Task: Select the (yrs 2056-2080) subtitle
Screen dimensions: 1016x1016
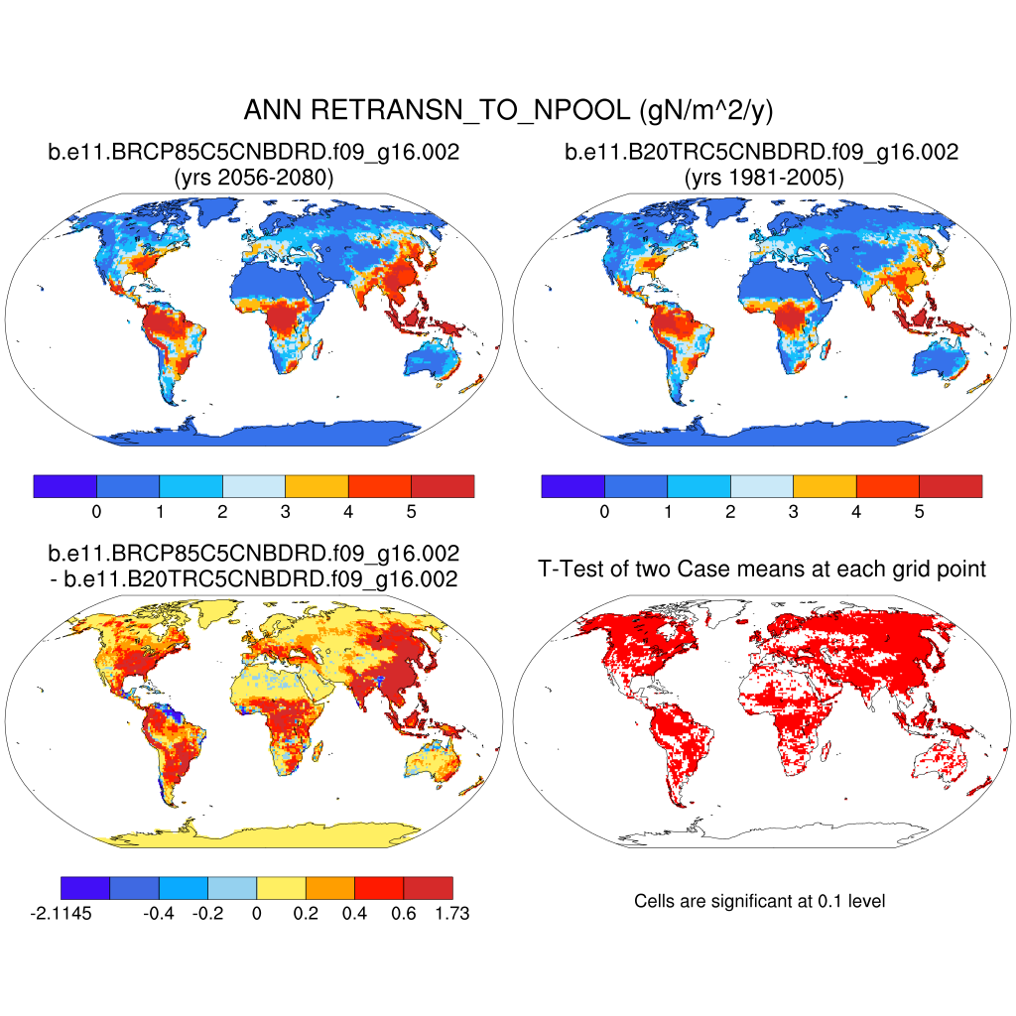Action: tap(253, 179)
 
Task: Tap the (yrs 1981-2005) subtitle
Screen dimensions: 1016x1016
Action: tap(761, 179)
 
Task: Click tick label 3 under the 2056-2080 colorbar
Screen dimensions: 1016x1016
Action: tap(285, 512)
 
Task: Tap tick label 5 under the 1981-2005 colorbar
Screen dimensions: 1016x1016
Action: tap(919, 512)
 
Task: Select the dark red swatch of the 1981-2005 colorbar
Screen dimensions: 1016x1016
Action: tap(950, 486)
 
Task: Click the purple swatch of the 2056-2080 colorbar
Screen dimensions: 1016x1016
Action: tap(65, 486)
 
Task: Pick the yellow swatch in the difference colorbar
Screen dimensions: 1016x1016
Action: tap(281, 888)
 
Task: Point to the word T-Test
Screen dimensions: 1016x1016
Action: tap(570, 569)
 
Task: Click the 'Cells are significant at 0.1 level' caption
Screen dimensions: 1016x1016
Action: tap(759, 901)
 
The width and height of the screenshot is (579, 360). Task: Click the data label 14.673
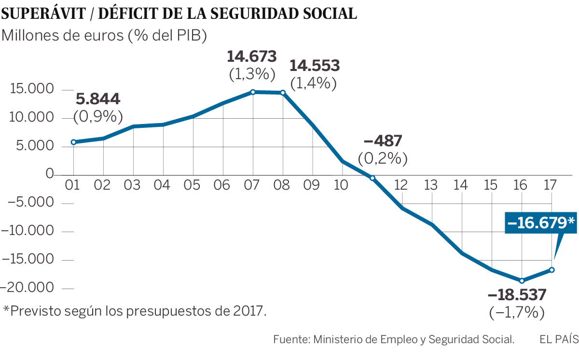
--------------------------------
Turn the material above into a Markdown table with two columns, Row and Line, giving each nonblank line a row number and its text, and omit the blank lines and the pictures.

| Row | Line |
|---|---|
| 1 | Task: Select the (yrs 2056-2080) subtitle |
| 2 | Screen dimensions: 1016x1016 |
| 3 | Action: tap(253, 179) |
| 4 | Task: Tap the (yrs 1981-2005) subtitle |
| 5 | Screen dimensions: 1016x1016 |
| 6 | Action: tap(761, 179) |
| 7 | Task: Click tick label 3 under the 2056-2080 colorbar |
| 8 | Screen dimensions: 1016x1016 |
| 9 | Action: tap(285, 512) |
| 10 | Task: Tap tick label 5 under the 1981-2005 colorbar |
| 11 | Screen dimensions: 1016x1016 |
| 12 | Action: tap(919, 512) |
| 13 | Task: Select the dark red swatch of the 1981-2005 colorbar |
| 14 | Screen dimensions: 1016x1016 |
| 15 | Action: tap(950, 486) |
| 16 | Task: Click the purple swatch of the 2056-2080 colorbar |
| 17 | Screen dimensions: 1016x1016 |
| 18 | Action: tap(65, 486) |
| 19 | Task: Pick the yellow swatch in the difference colorbar |
| 20 | Screen dimensions: 1016x1016 |
| 21 | Action: tap(281, 888) |
| 22 | Task: Point to the word T-Test |
| 23 | Screen dimensions: 1016x1016 |
| 24 | Action: tap(570, 569) |
| 25 | Task: Click the 'Cells are significant at 0.1 level' caption |
| 26 | Screen dimensions: 1016x1016 |
| 27 | Action: tap(759, 901) |
| 28 | The width and height of the screenshot is (579, 360). Task: Click the data label 14.673 |